──────── Document section

Despite clearer guidance on informed consent, trusts should take precautions to protect themselves from litigation in the event of misunderstandings. Frank Burns explains
In 2002, the Department of Health tasked the NHS with radically improving the process and documentation surrounding consent to treatment. Clearer guidance was issued about who was qualified to take a consent in different circumstances and standard documentation was introduced, including a requirement to obtain confirmation of an earlier consent at the time of admission for the procedure.
At the time, some clinicians regarded this initiative as a bureaucratic imposition that would extend the time of consultations with disastrous consequences for productivity in the outpatient department.
This was especially so when implemented with a robust observance of the increasingly exacting requirements of the relevant standards in the clinical negligence scheme for trusts.
In the event, the impact on productivity, if it occurred at all, was small. Across the NHS, patients have benefited from a much more robust and disciplined process for ensuring their options for treatment (and the relevant consequences and risks) are properly explained to them by experienced professionals. Trusts and clinicians also have much clearer documentation of the process.
Although the NHS Litigation Authority reports a reduction in claims with a significant consent element in the three years since the new policies were put in place, there were still 150 such cases in 2006-07.
So what more can be done to avoid such claims and why, given the robustness of the new procedures, are there still some problems with consent that provoke legal action against trusts?
The answer takes us back to legal basics and the literal definition of the term 'informed consent'. Giving a patient masses of information and documenting that this has been done is not in itself sufficient to prove that the patient understood what they were being told.
Recent case law (Chester v Ashraf 2004) has shown that the courts can impose a high burden on trusts to demonstrate that the information given to patients before a procedure is tailored to their specific circumstances and not simply a regurgitation of a standard information pack.
This has prompted some debate in the legal press about what additional steps hospitals might take to demonstrate the nature and the quality of the consent discussion between the clinician and the patient.
One controversial suggestion is that consent discussions for more significant procedures should be audiotaped or videotaped as a matter of routine. These recordings could then be used for the benefit of the patient to help them recall the conservation away from the stressful environment of the hospital. They would also be available if required in any legal proceedings as evidence of the quality of the consent that was taken.

────────────────

== Instructions ==
a - According to the article on informed consent, how many claims with a significant consent element were there in 2006-07?
b - Set down, word for word, the portion of the informed consent article that begins at the words "The answer takes" and stops after "and the patient.".

──────── Data for analysis

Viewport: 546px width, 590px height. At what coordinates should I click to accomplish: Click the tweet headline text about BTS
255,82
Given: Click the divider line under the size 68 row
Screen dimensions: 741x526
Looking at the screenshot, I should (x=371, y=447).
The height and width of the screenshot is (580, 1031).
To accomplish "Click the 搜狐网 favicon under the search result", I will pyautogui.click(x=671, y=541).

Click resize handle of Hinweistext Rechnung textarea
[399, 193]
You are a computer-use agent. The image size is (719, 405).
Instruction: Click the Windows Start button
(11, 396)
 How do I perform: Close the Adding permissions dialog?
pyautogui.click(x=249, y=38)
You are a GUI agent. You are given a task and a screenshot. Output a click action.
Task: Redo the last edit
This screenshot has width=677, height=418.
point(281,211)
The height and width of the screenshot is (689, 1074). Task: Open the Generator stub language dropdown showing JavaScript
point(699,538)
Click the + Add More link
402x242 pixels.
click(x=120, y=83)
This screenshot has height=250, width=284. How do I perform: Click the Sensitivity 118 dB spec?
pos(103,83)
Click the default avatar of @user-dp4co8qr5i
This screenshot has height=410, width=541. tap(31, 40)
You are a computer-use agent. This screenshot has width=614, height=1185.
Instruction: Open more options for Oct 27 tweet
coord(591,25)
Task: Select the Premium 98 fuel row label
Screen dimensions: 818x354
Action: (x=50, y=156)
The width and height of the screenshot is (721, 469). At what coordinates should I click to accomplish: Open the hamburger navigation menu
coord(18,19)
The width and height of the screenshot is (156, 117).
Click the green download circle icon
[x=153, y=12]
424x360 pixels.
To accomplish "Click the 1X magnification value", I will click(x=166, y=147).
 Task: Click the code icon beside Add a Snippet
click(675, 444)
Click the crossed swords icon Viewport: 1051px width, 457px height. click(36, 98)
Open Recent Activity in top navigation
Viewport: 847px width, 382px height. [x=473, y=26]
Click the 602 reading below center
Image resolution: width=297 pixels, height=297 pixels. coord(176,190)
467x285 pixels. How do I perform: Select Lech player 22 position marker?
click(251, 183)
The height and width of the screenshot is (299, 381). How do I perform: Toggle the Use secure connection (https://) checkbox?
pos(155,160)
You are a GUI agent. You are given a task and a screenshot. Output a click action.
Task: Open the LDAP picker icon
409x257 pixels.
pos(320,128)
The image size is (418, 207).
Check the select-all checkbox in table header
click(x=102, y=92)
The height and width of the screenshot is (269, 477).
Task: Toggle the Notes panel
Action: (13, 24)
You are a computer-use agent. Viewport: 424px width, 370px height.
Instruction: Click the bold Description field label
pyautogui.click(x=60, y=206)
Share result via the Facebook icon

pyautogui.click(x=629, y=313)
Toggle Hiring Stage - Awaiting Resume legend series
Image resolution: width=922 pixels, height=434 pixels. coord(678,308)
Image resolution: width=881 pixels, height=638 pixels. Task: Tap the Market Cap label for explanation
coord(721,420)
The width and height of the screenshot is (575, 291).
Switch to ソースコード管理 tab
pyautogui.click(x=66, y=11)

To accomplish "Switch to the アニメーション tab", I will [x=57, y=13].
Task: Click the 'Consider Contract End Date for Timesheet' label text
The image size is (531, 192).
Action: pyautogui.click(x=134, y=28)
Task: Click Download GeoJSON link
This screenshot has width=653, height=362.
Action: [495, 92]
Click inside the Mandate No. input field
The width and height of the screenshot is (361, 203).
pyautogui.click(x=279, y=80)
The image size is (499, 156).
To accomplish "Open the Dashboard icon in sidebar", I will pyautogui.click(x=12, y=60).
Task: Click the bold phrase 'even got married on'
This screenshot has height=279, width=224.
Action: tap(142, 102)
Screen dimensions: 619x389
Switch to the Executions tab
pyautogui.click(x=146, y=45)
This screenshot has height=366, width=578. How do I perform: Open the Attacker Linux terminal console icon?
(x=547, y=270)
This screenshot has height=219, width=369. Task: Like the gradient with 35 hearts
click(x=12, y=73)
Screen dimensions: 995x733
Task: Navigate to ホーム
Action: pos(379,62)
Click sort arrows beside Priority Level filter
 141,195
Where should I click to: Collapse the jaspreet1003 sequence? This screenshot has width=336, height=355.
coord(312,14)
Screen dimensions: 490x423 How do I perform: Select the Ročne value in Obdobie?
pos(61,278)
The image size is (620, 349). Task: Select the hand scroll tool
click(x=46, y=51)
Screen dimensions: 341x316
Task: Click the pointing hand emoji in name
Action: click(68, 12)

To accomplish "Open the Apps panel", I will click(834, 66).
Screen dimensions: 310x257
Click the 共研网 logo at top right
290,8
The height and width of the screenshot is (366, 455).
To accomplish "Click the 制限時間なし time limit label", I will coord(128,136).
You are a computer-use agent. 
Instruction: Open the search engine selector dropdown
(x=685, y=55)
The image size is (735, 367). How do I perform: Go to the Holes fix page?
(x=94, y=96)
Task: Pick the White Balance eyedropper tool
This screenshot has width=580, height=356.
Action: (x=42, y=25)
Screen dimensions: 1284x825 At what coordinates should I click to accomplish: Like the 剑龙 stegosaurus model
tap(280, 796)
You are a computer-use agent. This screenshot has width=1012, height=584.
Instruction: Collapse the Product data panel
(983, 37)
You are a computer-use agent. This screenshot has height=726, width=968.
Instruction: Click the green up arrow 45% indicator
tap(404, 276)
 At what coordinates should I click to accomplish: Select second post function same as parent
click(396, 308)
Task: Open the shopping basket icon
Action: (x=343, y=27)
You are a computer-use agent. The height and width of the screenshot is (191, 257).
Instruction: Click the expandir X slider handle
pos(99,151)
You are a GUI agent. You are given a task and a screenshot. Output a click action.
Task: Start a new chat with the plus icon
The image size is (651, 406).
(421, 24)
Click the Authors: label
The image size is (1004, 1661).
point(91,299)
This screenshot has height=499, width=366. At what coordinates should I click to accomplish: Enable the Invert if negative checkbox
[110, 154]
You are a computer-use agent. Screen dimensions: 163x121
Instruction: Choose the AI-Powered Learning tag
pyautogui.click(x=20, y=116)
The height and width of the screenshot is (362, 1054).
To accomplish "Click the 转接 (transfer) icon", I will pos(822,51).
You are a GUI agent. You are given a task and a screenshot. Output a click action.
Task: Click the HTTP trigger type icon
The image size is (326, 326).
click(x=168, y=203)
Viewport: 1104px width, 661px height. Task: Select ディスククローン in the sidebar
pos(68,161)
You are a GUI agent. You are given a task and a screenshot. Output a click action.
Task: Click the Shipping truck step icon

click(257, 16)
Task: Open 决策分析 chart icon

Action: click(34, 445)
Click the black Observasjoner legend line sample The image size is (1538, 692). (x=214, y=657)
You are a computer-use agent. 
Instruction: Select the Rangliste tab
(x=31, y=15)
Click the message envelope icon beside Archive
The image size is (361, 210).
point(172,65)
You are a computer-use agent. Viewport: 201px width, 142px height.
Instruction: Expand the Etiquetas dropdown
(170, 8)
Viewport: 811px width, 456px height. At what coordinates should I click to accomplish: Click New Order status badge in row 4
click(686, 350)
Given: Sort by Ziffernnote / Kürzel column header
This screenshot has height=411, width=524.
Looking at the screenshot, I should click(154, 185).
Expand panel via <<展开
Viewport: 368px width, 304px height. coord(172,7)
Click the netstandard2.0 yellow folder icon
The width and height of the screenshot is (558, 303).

────────────────

== Outputs by task ==
a - There were 150 such cases in 2006-07.

b -
The answer takes us back to legal basics and the literal definition of the term 'informed consent'. Giving a patient masses of information and documenting that this has been done is not in itself sufficient to prove that the patient understood what they were being told.
Recent case law (Chester v Ashraf 2004) has shown that the courts can impose a high burden on trusts to demonstrate that the information given to patients before a procedure is tailored to their specific circumstances and not simply a regurgitation of a standard information pack.
This has prompted some debate in the legal press about what additional steps hospitals might take to demonstrate the nature and the quality of the consent discussion between the clinician and the patient.